I keep this statement in mind in everything I do.
The poor image is a copy in motion. Its quality is bad, its resolution substandard. As it accelerates, it deteriorates. It is a ghost of an image, a preview, a thumbnail, an errant idea, an itinerant image distributed for free, squeezed through slow digital connections, compressed, reproduced, ripped, remixed, as well as copied and pasted into other channels of distribution.
The poor image is a rag or a rip; an AVI or a JPEG, a lumpen proletarian in the class society of appearances, ranked and valued according to its resolution. The poor image has been uploaded, downloaded, shared, reformatted, and reedited.

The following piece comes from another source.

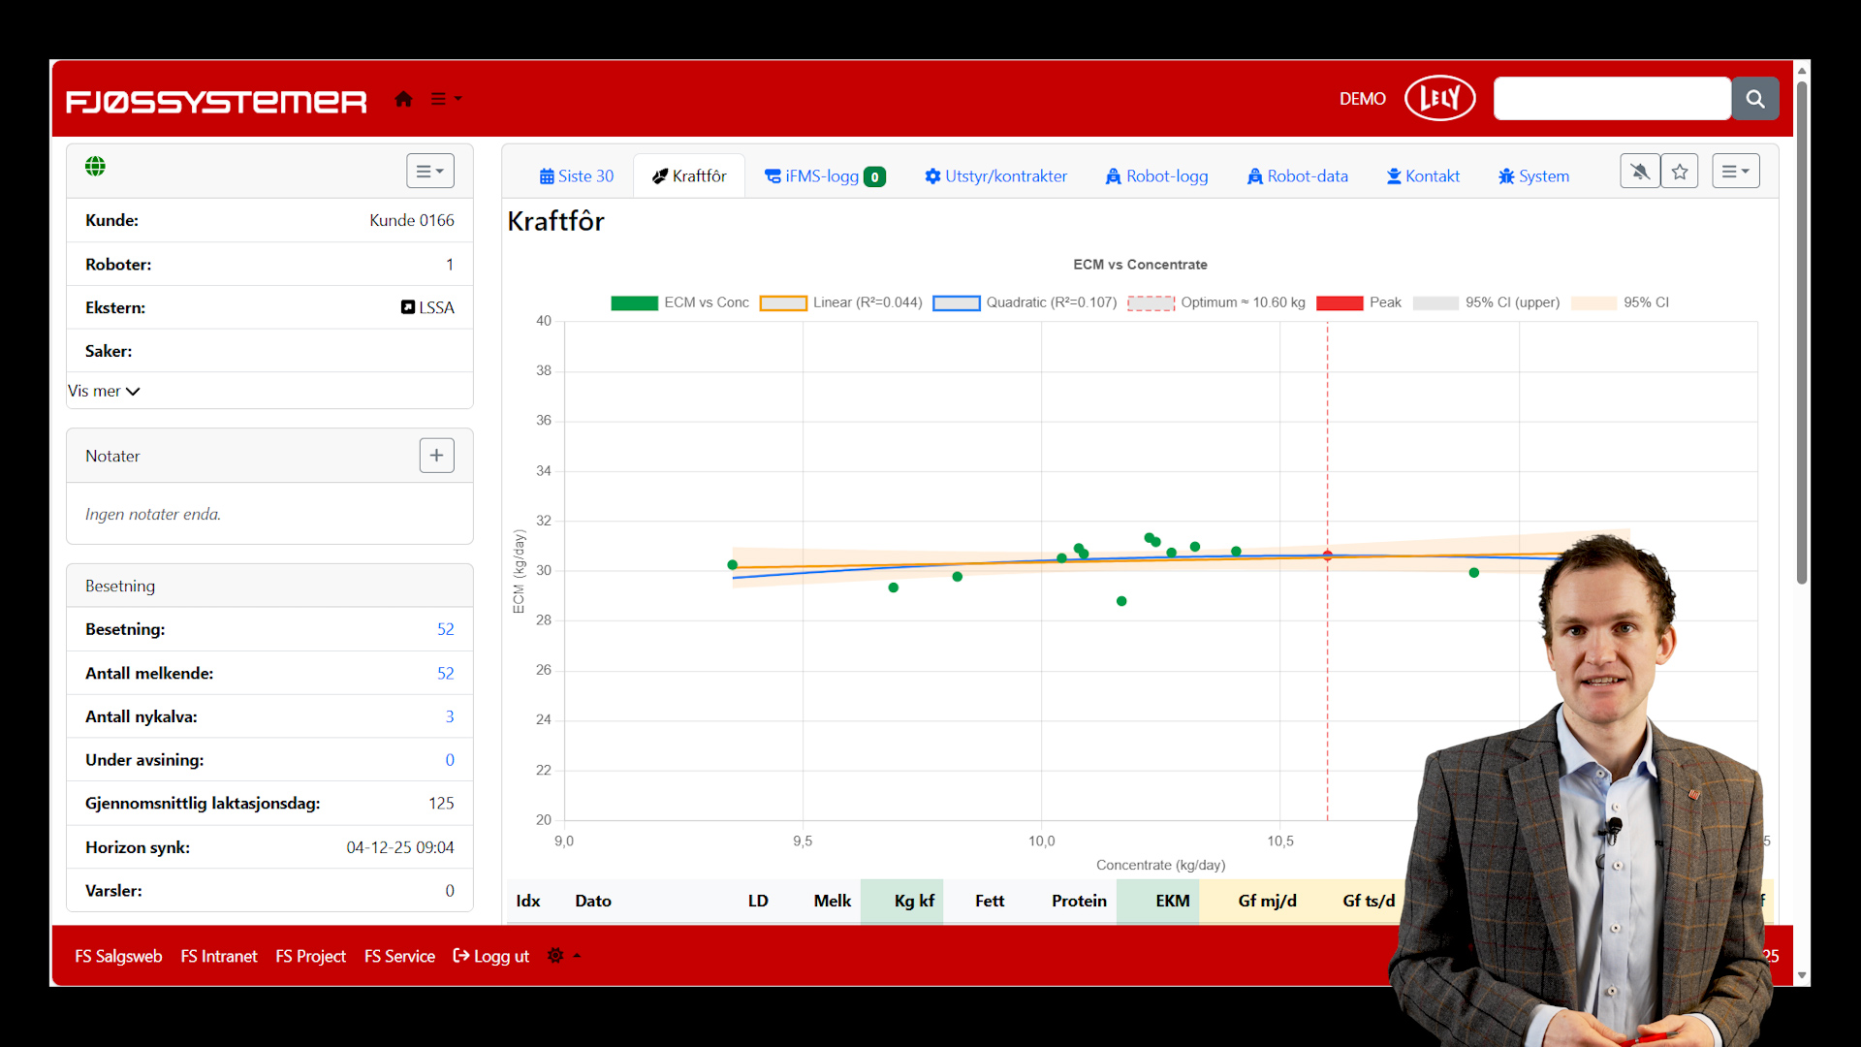Open FS Intranet link
The height and width of the screenshot is (1047, 1861).
click(x=219, y=956)
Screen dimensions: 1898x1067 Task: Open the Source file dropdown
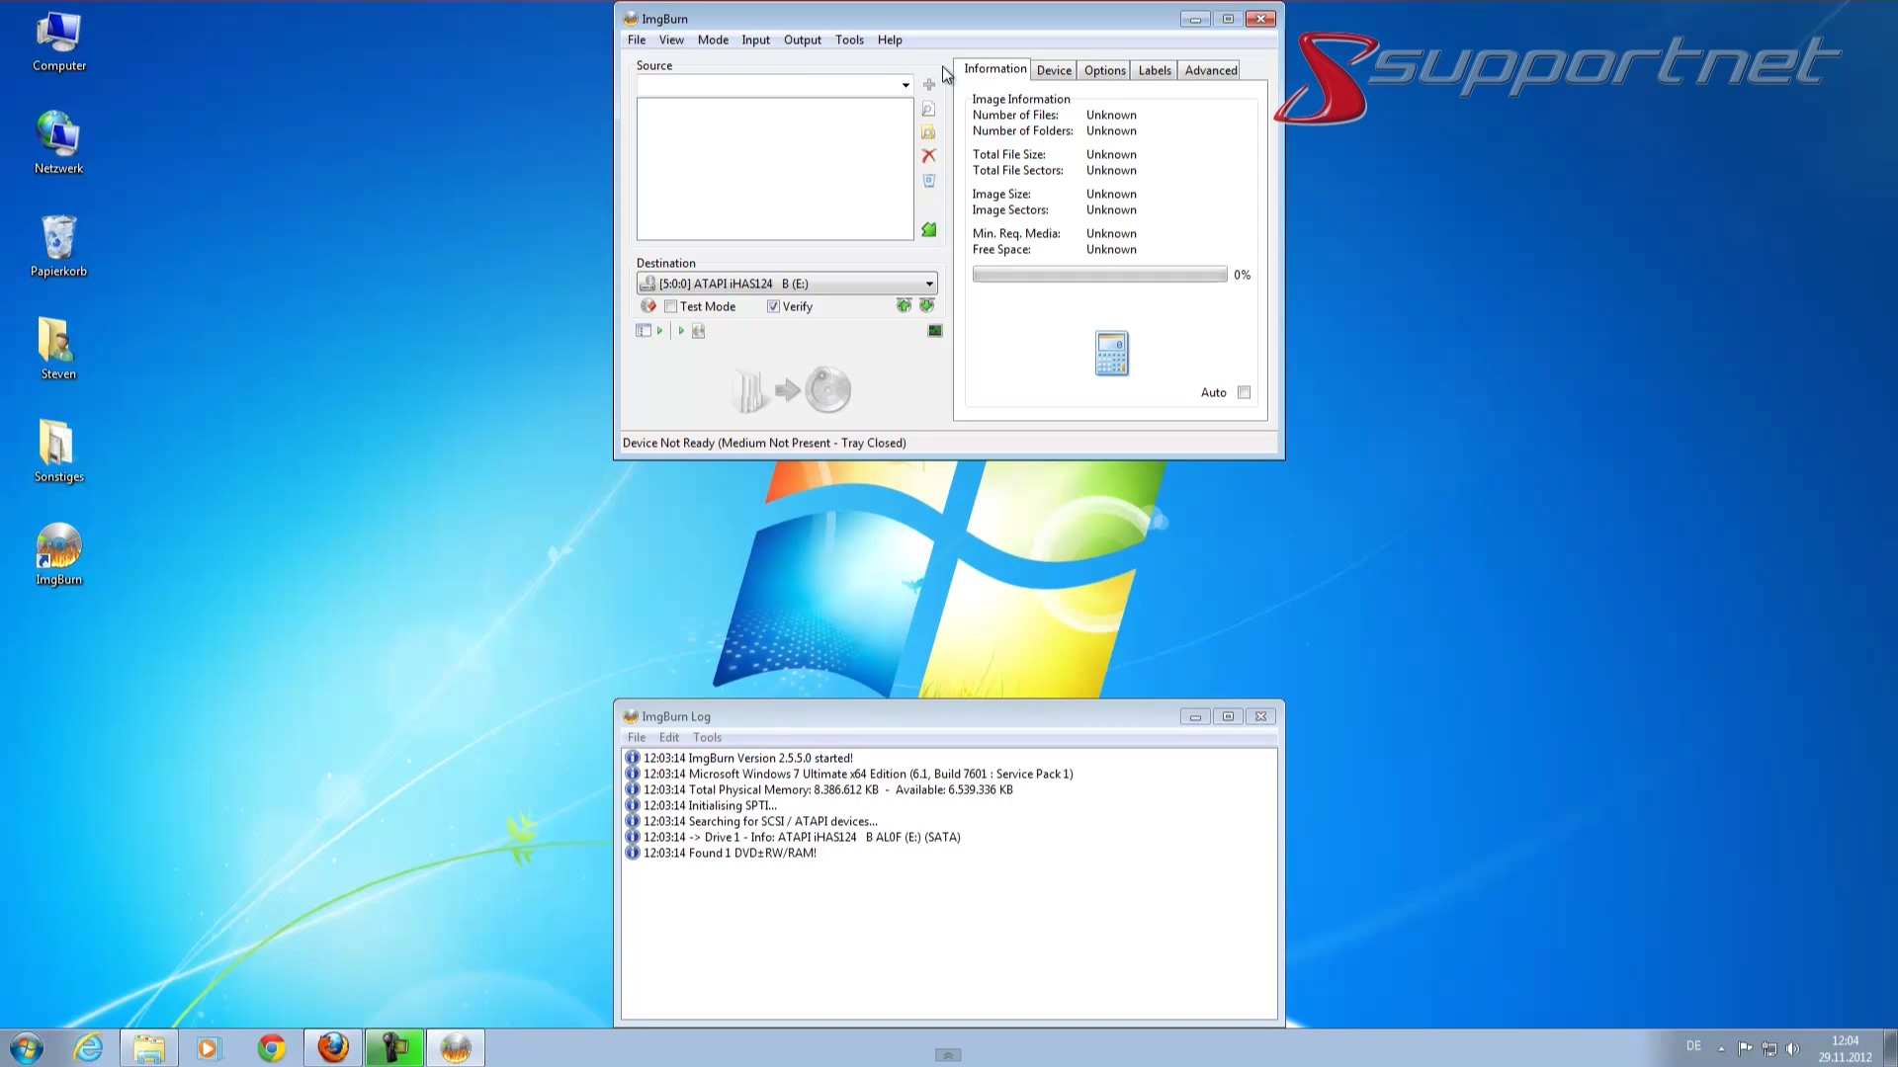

It transforms quality into accessibility, exhibition value into cult value, films into clips, contemplation into distraction. The image is liberated from the vaults of cinemas and archives and thrust into digital uncertainty, at the expense of its own substance. The poor image tends towards abstraction: it is a visual idea in its very becoming.
… perhaps one has to redefine the value of the image, or, more precisely, to create a new perspective for it. Apart from resolution and exchange value, one might imagine another form of value defined by velocity, intensity, and spread.